While his daughter struggled to breathe.
The next page continued with even more detailed records.
[February 14th.
Fever reduced at dawn.
At breakfast, Lord Gilbert commented, “You exaggerated it.”
Lucy did not react to her father’s voice.
Severe exhaustion.]
Gilbert nearly shut the notebook.
He did not want to read anymore.
And yet he could not close it.
[March 2nd.
Lucy attempted to show her father a flower.
Lord Gilbert walked past due to guests being present.
Lucy dropped the flower.]
[April 17th.
Food intake low.
Holding a drawing made for her father’s birthday.
Lord Gilbert returned home too late to see it.]
[June 3rd.
Lucy asked, “Papa, do you know Lucy’s name?”
Unable to answer immediately.]
Gilbert sharply inhaled.
Had something like that really happened?
It must have.
Noelia had written it down.
Her records were excessively accurate.
She was the sort of woman who recorded even things unfavorable to herself without adding emotion.
For the first time, he spoke his daughter’s name aloud.
“Lucy.”
The sound felt unfamiliar.
Even though it was his own daughter’s name.
A knock sounded at the study door.
Steward Bolk entered.
“My lord, the court has delivered the visitation conditions.
A physician must be present, the meeting will be short, and it must take place within the greenhouse estate.
Additionally, if Lady Lucy refuses, the meeting will end immediately.”
“A child’s mood determines whether her father may see her?”
Gilbert replied reflexively.
But there was no strength in his voice.
Bolk continued calmly.
“We may argue that the mother has filled the child with hostility.”
“Hostility?”
“Yes.
It is unnatural for a young child to reject her father.”
Gilbert looked down at the medicine log.
The day Lucy tried to show him a flower, only for him to walk past.
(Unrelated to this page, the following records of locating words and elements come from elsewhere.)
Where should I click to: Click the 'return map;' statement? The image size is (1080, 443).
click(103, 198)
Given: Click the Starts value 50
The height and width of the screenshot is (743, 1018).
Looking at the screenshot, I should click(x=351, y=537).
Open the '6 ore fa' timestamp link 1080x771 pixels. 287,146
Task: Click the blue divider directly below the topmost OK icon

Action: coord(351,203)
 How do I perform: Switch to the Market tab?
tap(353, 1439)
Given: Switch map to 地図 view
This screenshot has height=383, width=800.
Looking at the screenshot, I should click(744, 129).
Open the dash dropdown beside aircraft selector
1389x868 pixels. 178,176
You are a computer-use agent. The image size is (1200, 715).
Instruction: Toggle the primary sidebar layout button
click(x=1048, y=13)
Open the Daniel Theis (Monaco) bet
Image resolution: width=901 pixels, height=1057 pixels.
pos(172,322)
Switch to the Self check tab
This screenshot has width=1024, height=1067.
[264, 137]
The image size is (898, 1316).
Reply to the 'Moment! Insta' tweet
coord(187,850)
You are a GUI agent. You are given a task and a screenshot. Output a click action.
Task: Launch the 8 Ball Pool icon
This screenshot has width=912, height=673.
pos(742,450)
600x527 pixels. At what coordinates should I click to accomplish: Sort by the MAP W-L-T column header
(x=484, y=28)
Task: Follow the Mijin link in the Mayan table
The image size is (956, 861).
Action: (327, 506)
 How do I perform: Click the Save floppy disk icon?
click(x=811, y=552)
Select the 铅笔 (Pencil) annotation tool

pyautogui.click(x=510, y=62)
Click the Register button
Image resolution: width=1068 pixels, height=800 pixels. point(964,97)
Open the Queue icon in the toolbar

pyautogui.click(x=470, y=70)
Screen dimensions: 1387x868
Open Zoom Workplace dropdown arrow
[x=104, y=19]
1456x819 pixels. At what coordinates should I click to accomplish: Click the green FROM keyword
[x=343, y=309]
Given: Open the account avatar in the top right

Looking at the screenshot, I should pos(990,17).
The night she waited with a drawing in her hands.
The day she asked whether he even knew her name.
Was it really unnatural?
“Bolk.”
“Yes, my lord.”
“Do you think Lucy likes me?”
The steward fell silent for a moment.
That silence itself was the answer.
Gilbert sank deeper into his chair.
Though the fireplace burned brightly, his back felt cold.
He had been angry at Noelia.
She had left despite being his wife.
She had failed to support her husband, disgraced the household, and dragged the court into their affairs.
That was what he had thought.
And yet the Lucy inside these records had looked toward her father over and over again.
He simply had never looked back.
From the recuperation room in the south wing came the sound of Lilia coughing.
Servants hurried through the halls in panic.
Gilbert opened the final page of the medicine log.
[To protect my daughter, I may one day need to make a decision.
I only pray that day never comes.]
That entry had been written before Noelia regained the memories of her previous life.
She had been hesitating all this time.
That day, Gilbert signed the visitation request for Lucy of his own accord for the very first time.
But the reason he wrote beside his signature was:
[To confirm my daughter’s health condition as her father.]
Not:
[To apologize to my daughter.]
He still did not know how to apologize.